Before that, let’s look at how we make our website crawlable and how to look for potential problems.
Good site architecture
A good website architecture is not only good for search engines, it is good for users too. Put simply, you want to make sure that your most important pages are easy to find, ideally within a few clicks of the homepage. This works well for a couple of reasons:
Usually, your homepage is the most linked to and therefore can flow a lot of PageRank throughout the rest of the site
Users will be able to find your key pages quickly – increasing the likelihood of them finding what they want and converting into customers
In terms of what this actually looks like, a simple structure will be like this:
site-architecture-simple
If you own an ecommerce website, the detail pages in this example would be your product pages. This is quite a logical structure and one that is recommended for small to medium size websites. The only other major consideration here is to make sure that you map keyword research to this structure which you can read about in this post by Stephanie Chang and this post by Richard Baxter.

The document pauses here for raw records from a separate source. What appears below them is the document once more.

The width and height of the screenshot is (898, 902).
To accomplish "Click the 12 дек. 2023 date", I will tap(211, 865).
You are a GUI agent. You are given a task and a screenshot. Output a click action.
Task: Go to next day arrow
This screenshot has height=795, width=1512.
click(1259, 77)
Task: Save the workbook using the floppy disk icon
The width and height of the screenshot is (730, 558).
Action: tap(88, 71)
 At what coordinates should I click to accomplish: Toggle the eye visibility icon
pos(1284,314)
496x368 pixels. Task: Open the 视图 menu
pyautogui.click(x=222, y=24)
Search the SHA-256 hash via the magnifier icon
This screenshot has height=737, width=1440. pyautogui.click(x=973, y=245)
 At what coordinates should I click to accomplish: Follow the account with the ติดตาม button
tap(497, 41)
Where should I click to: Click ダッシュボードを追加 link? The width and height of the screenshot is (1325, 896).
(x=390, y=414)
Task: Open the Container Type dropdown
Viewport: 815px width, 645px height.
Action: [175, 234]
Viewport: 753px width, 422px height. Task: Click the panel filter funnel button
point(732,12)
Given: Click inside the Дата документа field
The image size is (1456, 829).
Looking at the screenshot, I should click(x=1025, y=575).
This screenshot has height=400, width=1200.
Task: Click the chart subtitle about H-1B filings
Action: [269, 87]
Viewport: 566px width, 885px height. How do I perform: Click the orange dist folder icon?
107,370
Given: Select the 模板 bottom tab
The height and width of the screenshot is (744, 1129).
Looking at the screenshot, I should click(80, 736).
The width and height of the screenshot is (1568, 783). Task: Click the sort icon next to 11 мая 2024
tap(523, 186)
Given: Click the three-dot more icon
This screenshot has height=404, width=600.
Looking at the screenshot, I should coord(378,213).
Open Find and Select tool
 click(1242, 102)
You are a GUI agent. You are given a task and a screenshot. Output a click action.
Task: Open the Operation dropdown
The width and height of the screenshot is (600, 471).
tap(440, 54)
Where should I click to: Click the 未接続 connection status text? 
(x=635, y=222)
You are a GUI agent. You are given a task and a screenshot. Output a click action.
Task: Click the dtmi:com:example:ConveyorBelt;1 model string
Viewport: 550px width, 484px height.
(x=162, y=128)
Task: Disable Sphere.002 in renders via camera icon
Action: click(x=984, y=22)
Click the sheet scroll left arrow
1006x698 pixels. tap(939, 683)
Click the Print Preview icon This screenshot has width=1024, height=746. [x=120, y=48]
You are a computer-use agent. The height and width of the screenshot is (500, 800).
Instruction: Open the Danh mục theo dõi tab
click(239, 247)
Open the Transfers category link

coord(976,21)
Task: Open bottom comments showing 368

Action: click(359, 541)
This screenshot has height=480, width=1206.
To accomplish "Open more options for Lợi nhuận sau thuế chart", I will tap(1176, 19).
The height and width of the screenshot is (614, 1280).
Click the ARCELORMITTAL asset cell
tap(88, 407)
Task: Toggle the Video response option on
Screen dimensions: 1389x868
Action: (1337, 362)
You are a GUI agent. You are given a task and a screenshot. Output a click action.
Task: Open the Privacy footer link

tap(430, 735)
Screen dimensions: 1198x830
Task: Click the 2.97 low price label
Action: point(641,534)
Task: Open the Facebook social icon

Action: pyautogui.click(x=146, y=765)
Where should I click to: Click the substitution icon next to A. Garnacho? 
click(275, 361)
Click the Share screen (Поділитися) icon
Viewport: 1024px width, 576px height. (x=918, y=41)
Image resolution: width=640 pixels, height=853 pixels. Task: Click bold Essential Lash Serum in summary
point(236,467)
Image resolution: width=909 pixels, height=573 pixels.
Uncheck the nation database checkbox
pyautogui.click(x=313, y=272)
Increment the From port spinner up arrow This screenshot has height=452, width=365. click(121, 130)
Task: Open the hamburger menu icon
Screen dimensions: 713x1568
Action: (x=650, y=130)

But what if you have a website with millions of pages? Even with good category structure, your key products may end up being quite far away from the homepage. In this case, you may want to consider implementing a faceted navigation which can help with this. Faceted navigation adapts itself to what the user is looking for and eliminates a lot of the noise by letting them easily filter to find what they want. The best thing to do here is to show you an example of what I mean, luckily the guys at Madgex wrote this good article and created this example which visualises things very well.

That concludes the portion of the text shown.